他像是一只无头苍蝇一般乱窜,可无论逃到哪里,那颗仿佛装了追踪仪的球,都能从与他恰到好处地保持着一二公分的距离擦过去。
耳中几乎只能听见发球时的声音,以及落地后,逐渐消弱下去的“哒哒”声。
伴随着眼前的黑暗,无止尽地在他耳边响起。
这个声音和失禁一样,将伴随他往后在牢狱中的每一个黑夜,永远不会消失。
……
贺舟盯着表盘,分针转过半圈时,敲响了仓库的房门。
没有等太久,谢凌云从里面打开。
他走了出来。
贺舟扫了一眼,看到地面上躺着的那具佝偻的身体还在微微发抖,身上也没有伤痕与血迹,才松了一口气。

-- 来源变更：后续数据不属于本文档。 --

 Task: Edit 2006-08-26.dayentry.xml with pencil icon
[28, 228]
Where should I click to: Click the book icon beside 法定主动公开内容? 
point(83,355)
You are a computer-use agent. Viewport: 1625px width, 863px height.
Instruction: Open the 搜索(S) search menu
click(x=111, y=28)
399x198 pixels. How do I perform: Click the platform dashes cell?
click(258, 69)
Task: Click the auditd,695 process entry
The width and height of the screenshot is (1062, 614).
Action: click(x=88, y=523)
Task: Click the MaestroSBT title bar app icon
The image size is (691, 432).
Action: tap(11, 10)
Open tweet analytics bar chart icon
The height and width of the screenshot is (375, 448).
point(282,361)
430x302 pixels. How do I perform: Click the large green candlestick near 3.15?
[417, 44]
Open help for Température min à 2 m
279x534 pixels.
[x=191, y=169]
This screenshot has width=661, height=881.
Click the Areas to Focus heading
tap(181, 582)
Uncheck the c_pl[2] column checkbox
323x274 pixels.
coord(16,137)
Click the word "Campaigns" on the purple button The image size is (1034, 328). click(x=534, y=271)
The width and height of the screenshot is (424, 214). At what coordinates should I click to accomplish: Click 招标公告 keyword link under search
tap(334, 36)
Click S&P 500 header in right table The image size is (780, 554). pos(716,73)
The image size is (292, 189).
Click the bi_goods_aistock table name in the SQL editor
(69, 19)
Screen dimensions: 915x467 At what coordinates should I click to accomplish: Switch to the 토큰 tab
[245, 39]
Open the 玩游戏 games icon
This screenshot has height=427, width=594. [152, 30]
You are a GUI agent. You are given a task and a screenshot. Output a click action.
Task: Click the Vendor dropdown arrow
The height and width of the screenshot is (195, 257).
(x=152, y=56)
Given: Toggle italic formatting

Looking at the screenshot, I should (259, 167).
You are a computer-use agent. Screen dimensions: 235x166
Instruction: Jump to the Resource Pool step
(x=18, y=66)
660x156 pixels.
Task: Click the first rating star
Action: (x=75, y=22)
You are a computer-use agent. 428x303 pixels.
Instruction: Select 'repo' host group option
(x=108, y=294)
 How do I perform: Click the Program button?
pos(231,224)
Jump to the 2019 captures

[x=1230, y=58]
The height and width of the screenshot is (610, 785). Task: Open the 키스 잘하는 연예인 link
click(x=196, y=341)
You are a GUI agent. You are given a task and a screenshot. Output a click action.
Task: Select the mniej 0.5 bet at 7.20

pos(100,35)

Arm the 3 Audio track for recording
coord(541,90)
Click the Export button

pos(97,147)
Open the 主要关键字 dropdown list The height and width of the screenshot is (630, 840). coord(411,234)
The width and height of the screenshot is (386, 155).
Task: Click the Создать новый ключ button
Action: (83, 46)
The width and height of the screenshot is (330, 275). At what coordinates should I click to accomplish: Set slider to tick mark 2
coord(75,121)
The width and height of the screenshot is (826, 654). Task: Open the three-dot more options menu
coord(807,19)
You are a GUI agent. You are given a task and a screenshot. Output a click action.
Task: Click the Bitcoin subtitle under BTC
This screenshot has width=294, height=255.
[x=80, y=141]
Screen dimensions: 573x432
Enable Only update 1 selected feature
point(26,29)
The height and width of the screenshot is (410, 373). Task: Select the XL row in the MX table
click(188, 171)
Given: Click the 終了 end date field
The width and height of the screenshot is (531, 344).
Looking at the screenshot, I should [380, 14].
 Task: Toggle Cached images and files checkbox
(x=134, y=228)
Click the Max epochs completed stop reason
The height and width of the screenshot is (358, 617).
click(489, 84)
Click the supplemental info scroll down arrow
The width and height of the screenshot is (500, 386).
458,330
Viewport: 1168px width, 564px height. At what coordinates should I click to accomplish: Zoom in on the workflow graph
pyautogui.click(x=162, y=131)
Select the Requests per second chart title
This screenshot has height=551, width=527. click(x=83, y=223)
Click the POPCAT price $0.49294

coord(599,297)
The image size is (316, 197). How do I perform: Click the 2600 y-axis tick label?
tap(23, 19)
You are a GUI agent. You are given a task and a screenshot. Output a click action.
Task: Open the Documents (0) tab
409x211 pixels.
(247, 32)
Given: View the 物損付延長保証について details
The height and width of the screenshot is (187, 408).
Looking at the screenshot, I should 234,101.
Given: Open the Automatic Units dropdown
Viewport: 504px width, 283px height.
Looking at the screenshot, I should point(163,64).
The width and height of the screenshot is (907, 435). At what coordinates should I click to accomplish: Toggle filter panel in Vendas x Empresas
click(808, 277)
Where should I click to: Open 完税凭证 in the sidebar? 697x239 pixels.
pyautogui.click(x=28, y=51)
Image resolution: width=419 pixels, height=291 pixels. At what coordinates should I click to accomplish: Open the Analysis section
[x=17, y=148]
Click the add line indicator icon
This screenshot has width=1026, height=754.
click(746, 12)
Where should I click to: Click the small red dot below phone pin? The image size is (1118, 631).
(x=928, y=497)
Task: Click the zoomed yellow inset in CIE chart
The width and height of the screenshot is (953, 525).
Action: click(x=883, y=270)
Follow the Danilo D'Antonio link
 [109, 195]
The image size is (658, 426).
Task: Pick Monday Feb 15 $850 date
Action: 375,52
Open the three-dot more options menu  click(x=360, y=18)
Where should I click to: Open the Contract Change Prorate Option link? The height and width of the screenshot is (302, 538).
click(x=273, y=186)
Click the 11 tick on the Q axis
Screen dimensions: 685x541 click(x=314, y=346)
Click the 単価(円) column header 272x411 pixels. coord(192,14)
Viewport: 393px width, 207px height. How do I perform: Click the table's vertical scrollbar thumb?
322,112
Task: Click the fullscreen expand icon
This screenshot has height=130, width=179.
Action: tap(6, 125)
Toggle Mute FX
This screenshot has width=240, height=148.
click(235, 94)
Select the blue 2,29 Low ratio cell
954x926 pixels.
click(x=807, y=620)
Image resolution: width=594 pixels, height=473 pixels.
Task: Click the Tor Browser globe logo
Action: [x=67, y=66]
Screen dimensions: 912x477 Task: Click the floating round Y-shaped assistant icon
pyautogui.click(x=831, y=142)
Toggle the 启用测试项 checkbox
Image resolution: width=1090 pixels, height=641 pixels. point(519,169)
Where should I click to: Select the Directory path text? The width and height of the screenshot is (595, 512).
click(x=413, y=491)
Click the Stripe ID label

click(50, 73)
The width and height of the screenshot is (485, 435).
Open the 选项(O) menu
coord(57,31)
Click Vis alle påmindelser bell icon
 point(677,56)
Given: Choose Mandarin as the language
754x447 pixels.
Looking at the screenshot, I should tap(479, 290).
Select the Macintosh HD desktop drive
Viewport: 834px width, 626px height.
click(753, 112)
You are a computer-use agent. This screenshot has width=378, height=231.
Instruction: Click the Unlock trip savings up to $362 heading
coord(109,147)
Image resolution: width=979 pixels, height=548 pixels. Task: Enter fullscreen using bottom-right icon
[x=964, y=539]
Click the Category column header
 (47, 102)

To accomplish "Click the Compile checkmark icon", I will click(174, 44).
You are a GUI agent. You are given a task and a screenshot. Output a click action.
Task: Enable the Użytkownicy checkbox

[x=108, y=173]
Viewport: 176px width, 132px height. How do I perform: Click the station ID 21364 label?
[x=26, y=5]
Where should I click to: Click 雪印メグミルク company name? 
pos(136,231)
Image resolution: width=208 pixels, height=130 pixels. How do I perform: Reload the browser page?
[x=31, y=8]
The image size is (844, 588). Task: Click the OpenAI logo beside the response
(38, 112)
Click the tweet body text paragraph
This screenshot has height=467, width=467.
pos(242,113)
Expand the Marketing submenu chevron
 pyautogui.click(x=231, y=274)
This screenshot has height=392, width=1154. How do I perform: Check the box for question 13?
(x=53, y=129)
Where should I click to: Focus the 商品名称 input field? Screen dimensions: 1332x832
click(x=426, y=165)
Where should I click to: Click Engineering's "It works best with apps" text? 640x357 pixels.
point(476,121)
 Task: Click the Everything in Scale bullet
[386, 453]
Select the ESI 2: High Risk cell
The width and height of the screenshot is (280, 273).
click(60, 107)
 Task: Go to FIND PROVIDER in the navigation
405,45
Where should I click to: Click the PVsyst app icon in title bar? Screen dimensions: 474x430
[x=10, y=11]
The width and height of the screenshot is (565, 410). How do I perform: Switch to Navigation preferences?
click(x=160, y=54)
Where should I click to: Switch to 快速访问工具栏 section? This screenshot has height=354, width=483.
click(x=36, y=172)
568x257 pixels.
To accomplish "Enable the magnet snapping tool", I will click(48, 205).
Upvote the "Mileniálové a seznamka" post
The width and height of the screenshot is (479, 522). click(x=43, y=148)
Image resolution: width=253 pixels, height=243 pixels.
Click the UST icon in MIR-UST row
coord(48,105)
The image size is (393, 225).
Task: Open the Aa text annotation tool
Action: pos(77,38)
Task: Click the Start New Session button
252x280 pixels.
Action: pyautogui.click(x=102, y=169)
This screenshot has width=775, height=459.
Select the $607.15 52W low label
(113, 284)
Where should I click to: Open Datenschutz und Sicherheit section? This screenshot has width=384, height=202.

随即又看到冯巍湿透的裤子,和仓库地面上散落一地的网球。
揶揄地看向谢凌云:“你还挺变态的。”
谢凌云从口袋中掏出一块方帕,掩在鼻尖:“还不走?”
贺舟似乎也闻到了似有若无的气息,没有细想,嫌恶地看了一眼,嘱咐身边的人将冯巍押回去,才跟了出来。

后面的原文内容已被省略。